En septembre 2017, avant la création du CIPLEV, le Togo est devenu membre de l’Initiative d’Accra et participe, dans ce cadre, aux opérations militaires conjointes Koudalgou. Le gouvernement togolais a également lancé, en septembre 2018, l’opération Koundjoare dans la région des Savanes. Elle vise à prévenir l’infiltration de terroristes sur son territoire et à renforcer le lien entre la population locale et les forces de défense et de sécurité à travers la conduite d’actions civilo-militaires au profit des communautés.
Les groupes extrémistes pourraient exploiter les vulnérabilités qui existent au Togo pour s’infiltrer sur le territoire
Le Togo a également procédé à l’amendement de deux textes législatifs : la loi sur la décentralisation et les libertés publiques et la loi sur la sécurité intérieure, dans le but d’adapter son dispositif juridique aux menaces émergentes, dont l’extrémisme violent.
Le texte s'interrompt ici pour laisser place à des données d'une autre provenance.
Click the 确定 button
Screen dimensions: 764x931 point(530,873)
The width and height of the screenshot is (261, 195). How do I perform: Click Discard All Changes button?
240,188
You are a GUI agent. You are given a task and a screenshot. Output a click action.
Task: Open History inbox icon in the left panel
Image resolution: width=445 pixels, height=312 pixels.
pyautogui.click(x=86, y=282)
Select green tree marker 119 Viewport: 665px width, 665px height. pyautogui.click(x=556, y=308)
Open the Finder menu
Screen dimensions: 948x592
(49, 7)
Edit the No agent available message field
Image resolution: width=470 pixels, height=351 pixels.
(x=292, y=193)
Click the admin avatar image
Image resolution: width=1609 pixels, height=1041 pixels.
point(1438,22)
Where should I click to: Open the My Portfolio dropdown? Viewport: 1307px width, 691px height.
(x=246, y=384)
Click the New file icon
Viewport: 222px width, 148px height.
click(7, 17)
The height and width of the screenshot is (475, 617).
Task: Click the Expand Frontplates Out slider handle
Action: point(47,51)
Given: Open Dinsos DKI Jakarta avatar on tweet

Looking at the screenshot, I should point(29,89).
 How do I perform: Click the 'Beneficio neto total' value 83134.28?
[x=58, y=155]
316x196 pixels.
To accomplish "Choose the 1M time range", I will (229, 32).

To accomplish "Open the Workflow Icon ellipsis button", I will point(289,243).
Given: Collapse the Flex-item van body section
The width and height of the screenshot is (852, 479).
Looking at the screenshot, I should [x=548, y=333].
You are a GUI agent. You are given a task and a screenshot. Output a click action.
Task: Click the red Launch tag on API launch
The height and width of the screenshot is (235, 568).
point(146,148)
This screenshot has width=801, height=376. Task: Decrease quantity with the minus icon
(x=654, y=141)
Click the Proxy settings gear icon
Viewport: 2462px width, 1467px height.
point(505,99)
Aussi innovantes qu’elles puissent paraître, les mesures prises par le Togo pour prévenir et lutter contre l’extrémisme violent sur son territoire doivent être soumises au test de la réalité. L’extrémisme violent est une menace nouvelle pour les pays côtiers de l’Afrique de l’Ouest. Par conséquent, les expériences de prévention à partir desquelles des enseignements pourraient être tirés sont limitées en nombre.
Il est donc important pour le CIPLEV et ses démembrements de parvenir à une compréhension partagée du phénomène de l’extrémisme violent. Ceci passe par la création de cadres d’échanges et de partage d’expériences aux niveaux national et régional. Par ailleurs, le Comité devra se baser sur les leçons tirées de l’installation de ses démembrements dans chacune des cinq régions du Togo. Ceci permettra de contextualiser les mesures préventives afin d’assurer leur efficience.
Plusieurs facteurs de vulnérabilité existants au Togo pourraient être exploités par les groupes extrémistes violents pour s’infiltrer sur le territoire. Ceux-ci comprennent l’absence ou l’insuffisance de services publics dans certaines régions, les liens relativement distendus entre la population et les forces de défense et de sécurité, ainsi que les anciens conflits mal gérés – liés au foncier, à la chefferie traditionnelle, aux tensions communautaires et à la transhumance. À cela s’ajoutent les tensions politiques récurrentes autour des échéances électorales que connaît le pays depuis 2006.
La menace terroriste présente une fenêtre d’opportunité pour le gouvernement togolais de renforcer le contrat social entre l’État et la population
La menace liée à l’extrémisme violent au Togo offre une fenêtre d’opportunité au CIPLEV d’œuvrer pour renforcer le contrat social entre l’État et la population. Le Comité devra être inclusif dans sa démarche et collaborer avec les structures gouvernementales dédiées, les chefs religieux et traditionnels, la société civile, et les acteurs politiques de tous bords. Ces actions devront s’attaquer aux déficits en matière de gouvernance, notamment locale, qui pourraient être exploités par les groupes pour s’implanter et recruter au sein des communautés locales.